**DOCUMENT EXCERPT:**
◆ ◆ ◆ ◆

So where do we go from here? Again and alas, privatization is off the table for now. (How to privatize government assets is no easy question; thankfully, I don't have to deal with it today.)

Before answering my question, I'll raise a matter that is closely related: safety. Part of what governments at all levels have done is reserve to themselves the power to safeguard the people they rule. To be sure, governments endanger us all the time, but they also protect us in various ways, however ineptly. Some police activity protects innocent people from murderers, rapists, and thieves. Politicians have a (self-)interest in this. I remember a button that libertarians sold at conventions: "Don't Steal. Government Hates Competition." Officials will tend to want to discourage private criminals from attacking us if for no other reason than they want the booty for themselves. Plus, they want to be re-elected.

Since the government has forced itself on us as our protector, it seems obligated to carry out that function (in ways that don't further violate individual rights). Here's an imperfect analogy. A pilot friend with a small plane takes you on a flight. At 10,000 feet he informs you he's about to parachute home and leave the flying to you, whom he knows can't fly. (Some friend.) I submit that this would be a serious breach. The same with a surgeon who opens his patient's chest and then decides he'd rather be playing golf.

◆ ◆ ◆ ◆

**PROVIDED DATA:**
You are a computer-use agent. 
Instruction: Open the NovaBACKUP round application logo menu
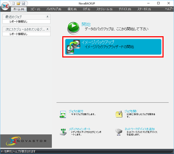click(5, 6)
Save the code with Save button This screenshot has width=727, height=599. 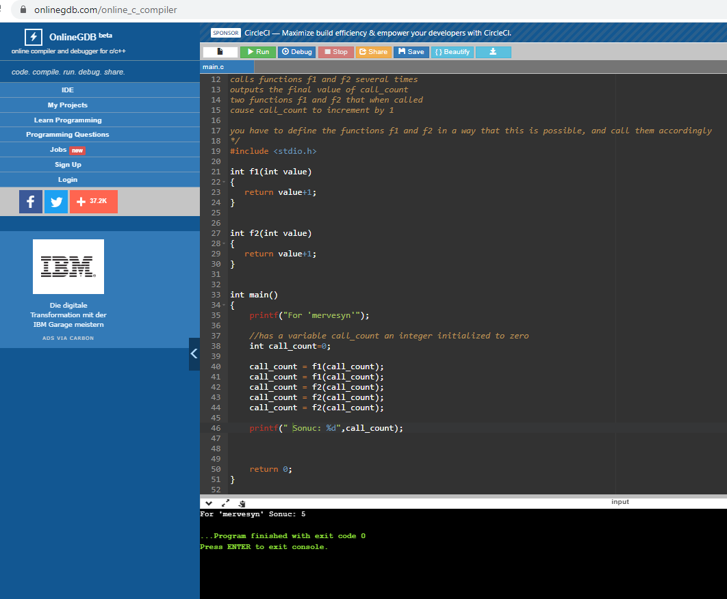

◆ ◆ ◆ ◆

**PROBLEMS TO SOLVE:**
1. In the passage on government and safety, can you restate the part that opens with the words containing "Since the government" and closes with "be playing golf.", switching "surgeon" to "dentist"?
2. According to the passage on government and safety, what did the button that libertarians sold at conventions say?
3. Could you continue the passage on government and safety from where it stops?
The lines have nothing to do with the passage on government and safety.

**OUTPUTS IN ORDER:**
1.
Since the government has forced itself on us as our protector, it seems obligated to carry out that function (in ways that don't further violate individual rights). Here's an imperfect analogy. A pilot friend with a small plane takes you on a flight. At 10,000 feet he informs you he's about to parachute home and leave the flying to you, whom he knows can't fly. (Some friend.) I submit that this would be a serious breach. The same with a dentist who opens his patient's chest and then decides he'd rather be playing golf.

2. "Don't Steal. Government Hates Competition."

3.
Similarly, if the government, without notice, closed all the police departments and courts without giving us a chance to form private protection agencies, we'd be in a right fix, especially the poorest, most vulnerable parts of town.

Thus, the government owes the taxpayers protection from private aggression. Among other things, its agents may properly keep public facilities free of real threats, for example, adult strangers using a bathroom in a public school. Further, the state is obligated to forbid aggressive interference with peaceful people who use the facilities as intended. Protest demonstrations that block streets are properly banned, not because of their views, but because others have a right to use the streets too. Noisy, grossly unwashed people may be excluded from public libraries. And so on. (As always, hard cases can arise.)

But assertions of state power that have objectives other than safe and appropriate use should not be allowed to sneak in under what I call the "nondisruption principle (NDP). Immigration control is an example. The general power to restrict immigration is unrelated to keeping "public" facilities safe and usable.

Concerning "public" property, then, we have two conflicting standards for how the government should behave. The first is that it should minimize its own aggression against non-aggressors, whoever they are, and permit the maximum peaceful use of "public" facilities as they were intended to be used. If you violate no one's rights, you're okay.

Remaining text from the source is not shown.